To make matters worse, or better, Miss Alcott put her left hand (her right hand remained pressing against the back of his head) on Milford's right thigh, and even squeezed it, and he at once felt blood rushing in a warm torrent down to his supposed member of procreation.
"Oh, no," Milford managed to say, withdrawing his narrow lips (the only kind he had) from Miss Alcott's plump lips.
"Now what's the matter?" she said,
"Please don't be angry with me."
"I'll be angry with you if you don't tell me what the matter is."
"I have become possessed of an erection again."
"What?" she said, removing her hand from the back of his head. "Already?"
"Yes. I'm sorry."
"That was quick."
"I couldn't help it."
"I'd better stop kissing you then."
"Yes, I think so, because I feel as if I have a growing monster in my Levi's, tying to escape."
"Well, don't let him do that. This is a public place after all."
"It might help if you took your hand off my thigh."
"Oh, yes, of course," she said, and she lifted her delicate but strong hand away.
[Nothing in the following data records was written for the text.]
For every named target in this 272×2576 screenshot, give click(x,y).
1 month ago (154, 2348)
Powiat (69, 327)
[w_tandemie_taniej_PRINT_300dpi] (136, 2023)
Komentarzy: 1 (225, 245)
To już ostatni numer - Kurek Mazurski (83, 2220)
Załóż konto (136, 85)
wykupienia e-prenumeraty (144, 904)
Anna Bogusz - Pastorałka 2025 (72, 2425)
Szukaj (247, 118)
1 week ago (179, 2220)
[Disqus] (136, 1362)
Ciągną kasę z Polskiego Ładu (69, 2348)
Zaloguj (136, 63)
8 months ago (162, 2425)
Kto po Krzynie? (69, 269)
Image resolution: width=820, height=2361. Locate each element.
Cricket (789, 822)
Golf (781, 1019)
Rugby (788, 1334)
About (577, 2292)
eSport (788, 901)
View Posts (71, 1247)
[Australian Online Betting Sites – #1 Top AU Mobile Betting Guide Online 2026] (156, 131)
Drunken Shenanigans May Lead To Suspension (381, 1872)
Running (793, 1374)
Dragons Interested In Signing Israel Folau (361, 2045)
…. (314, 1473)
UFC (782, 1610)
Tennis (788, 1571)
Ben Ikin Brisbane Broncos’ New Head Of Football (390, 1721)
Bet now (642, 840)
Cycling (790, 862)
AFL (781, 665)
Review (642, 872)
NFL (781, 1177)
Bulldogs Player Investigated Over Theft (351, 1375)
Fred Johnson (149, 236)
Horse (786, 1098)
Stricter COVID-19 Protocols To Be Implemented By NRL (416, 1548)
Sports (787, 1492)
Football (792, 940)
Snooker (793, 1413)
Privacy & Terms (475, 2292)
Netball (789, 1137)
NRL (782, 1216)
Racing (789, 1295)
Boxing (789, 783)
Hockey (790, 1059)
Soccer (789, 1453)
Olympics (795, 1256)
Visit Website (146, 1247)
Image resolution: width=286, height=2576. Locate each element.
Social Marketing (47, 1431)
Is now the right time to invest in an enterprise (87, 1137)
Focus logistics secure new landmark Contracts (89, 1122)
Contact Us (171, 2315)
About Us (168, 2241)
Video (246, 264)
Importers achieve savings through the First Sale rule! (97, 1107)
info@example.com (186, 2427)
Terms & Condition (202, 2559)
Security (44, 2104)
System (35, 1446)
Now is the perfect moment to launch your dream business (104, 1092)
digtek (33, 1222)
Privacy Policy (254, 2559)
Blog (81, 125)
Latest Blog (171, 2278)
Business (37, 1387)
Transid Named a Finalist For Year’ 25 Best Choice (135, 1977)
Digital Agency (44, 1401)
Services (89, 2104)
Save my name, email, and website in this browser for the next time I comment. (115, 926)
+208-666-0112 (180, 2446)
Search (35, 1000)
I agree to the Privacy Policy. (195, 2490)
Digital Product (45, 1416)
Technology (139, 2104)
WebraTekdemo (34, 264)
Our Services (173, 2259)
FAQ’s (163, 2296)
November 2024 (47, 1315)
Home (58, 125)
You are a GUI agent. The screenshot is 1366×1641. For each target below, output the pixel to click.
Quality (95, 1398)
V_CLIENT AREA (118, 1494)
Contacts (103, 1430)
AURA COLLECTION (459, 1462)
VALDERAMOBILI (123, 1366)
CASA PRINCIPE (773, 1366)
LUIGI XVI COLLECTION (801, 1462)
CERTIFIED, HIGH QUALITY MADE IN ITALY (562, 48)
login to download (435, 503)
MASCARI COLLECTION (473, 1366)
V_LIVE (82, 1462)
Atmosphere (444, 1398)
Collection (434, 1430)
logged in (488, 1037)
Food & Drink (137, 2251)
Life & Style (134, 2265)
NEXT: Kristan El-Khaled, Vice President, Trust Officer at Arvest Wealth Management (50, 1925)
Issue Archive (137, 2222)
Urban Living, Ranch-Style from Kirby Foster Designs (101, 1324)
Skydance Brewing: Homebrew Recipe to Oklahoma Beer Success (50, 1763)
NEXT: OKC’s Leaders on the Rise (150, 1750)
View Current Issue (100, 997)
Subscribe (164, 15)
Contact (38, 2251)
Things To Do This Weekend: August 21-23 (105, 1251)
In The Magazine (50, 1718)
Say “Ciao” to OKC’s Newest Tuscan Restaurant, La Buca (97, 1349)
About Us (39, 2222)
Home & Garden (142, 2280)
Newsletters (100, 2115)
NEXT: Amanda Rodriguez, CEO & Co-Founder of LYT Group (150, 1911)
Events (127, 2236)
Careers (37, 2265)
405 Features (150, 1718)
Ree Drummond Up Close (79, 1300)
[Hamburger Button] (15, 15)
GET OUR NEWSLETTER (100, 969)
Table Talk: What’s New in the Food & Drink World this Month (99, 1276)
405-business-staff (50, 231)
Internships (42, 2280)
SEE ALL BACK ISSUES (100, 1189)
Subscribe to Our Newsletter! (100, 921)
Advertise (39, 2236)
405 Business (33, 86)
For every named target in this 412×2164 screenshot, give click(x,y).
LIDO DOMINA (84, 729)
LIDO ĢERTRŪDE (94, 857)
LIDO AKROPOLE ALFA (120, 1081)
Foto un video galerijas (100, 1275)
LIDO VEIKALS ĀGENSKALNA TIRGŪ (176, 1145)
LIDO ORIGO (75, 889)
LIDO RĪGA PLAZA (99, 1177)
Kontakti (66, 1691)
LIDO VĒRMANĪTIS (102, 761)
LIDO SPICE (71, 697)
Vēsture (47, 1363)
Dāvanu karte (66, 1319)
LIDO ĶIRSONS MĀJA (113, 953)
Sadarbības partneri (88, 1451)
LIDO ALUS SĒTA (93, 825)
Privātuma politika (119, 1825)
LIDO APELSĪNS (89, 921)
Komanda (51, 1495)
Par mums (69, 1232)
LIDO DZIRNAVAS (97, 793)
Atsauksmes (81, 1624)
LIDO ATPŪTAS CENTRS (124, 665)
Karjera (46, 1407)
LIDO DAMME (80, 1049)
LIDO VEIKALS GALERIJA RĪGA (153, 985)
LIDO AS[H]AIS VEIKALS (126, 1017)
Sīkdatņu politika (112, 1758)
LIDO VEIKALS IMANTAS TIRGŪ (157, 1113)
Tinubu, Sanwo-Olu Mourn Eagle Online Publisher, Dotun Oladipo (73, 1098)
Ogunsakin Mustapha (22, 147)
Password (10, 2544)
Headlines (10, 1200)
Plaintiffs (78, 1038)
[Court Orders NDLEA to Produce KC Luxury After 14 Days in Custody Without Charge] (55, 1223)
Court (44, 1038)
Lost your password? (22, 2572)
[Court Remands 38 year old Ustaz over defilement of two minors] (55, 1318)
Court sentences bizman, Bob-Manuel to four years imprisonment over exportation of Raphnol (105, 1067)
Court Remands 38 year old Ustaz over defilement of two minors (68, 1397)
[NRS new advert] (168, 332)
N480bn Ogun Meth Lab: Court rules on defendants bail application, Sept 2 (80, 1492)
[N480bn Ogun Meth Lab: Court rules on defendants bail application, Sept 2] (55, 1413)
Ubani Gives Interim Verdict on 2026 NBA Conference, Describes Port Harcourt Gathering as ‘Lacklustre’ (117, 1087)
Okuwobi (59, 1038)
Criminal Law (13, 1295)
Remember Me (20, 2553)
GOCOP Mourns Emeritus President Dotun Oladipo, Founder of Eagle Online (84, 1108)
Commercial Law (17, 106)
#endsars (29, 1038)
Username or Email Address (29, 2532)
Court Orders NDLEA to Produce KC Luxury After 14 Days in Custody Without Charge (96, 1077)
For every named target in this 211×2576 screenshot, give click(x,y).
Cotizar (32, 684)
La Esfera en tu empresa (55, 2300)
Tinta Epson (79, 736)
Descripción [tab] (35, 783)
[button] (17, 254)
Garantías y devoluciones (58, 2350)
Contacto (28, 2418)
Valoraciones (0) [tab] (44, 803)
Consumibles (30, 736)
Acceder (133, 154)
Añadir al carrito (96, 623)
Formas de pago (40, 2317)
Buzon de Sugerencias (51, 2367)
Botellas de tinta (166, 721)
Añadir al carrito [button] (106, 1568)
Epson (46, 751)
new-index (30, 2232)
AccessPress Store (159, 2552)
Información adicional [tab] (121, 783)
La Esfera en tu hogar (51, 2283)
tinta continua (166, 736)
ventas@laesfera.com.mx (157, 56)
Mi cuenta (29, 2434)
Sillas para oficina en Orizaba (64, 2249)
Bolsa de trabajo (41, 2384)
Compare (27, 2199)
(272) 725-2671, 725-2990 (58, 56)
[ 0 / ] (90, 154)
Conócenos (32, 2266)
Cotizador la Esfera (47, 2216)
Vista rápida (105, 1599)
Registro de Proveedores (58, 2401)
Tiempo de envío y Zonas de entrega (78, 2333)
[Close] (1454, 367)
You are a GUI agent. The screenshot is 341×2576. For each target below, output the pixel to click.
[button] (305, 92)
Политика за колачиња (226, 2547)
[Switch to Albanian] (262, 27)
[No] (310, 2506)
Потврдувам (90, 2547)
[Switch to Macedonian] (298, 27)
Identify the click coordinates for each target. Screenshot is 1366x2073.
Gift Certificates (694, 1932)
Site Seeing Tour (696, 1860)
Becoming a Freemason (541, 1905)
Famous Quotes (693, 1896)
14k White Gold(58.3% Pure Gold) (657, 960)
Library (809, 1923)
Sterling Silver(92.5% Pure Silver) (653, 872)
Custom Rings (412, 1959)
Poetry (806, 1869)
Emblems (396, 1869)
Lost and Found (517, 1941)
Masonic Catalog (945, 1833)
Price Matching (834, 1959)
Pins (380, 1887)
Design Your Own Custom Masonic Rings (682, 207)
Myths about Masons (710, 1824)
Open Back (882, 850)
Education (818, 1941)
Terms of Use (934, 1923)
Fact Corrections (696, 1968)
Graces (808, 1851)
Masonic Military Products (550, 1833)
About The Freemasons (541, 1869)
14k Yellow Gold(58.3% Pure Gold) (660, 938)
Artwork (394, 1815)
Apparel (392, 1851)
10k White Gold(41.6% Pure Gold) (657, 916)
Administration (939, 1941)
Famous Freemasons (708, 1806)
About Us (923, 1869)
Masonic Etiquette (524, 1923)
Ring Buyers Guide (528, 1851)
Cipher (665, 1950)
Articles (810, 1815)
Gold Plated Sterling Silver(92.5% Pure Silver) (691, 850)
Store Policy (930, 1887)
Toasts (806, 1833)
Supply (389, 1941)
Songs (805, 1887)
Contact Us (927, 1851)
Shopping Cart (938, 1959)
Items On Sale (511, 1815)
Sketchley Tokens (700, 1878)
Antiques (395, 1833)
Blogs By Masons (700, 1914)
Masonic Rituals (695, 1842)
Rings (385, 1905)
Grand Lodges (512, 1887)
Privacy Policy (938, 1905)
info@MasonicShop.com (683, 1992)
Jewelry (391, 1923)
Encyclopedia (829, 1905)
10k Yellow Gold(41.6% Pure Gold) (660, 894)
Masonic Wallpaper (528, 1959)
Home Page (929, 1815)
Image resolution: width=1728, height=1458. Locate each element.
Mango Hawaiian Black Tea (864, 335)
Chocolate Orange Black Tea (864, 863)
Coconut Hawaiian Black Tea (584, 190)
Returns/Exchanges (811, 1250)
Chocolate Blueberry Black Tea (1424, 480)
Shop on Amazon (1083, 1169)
Milford sighed. This would be his twelve-thousandth and thirtieth sigh since unwillingly re-emerging from the world of dreams into that of so-called reality the previous morning.
Meanwhile the combo crashed and wailed, and a Negro voice sang:
Bang a wang dang doodle
I got a riot in my noodle
she wags her tale like a poodle
so I will bid you all toodle
toodle-oo toodle-ay
all the livelong day
just don't you lose it
anyway you choose it
'cause Grandma's got a rolling pin
and she ain't afraid to use it…
"Well," Miss Alcott said, picking her Lucky Strike up out of the ashtray, "look at it this way, Milford, at least you got your first kiss of your life out of the way."
"Yes," he said, "there is that, and I am grateful."
"May you have many more, dear boy."
"That's kind of you to say," he said.
"Perhaps someday you will even, oh, how can I put this nicely?"
"Lose my virginity?"
"Yes. That would be nice, wouldn't it?"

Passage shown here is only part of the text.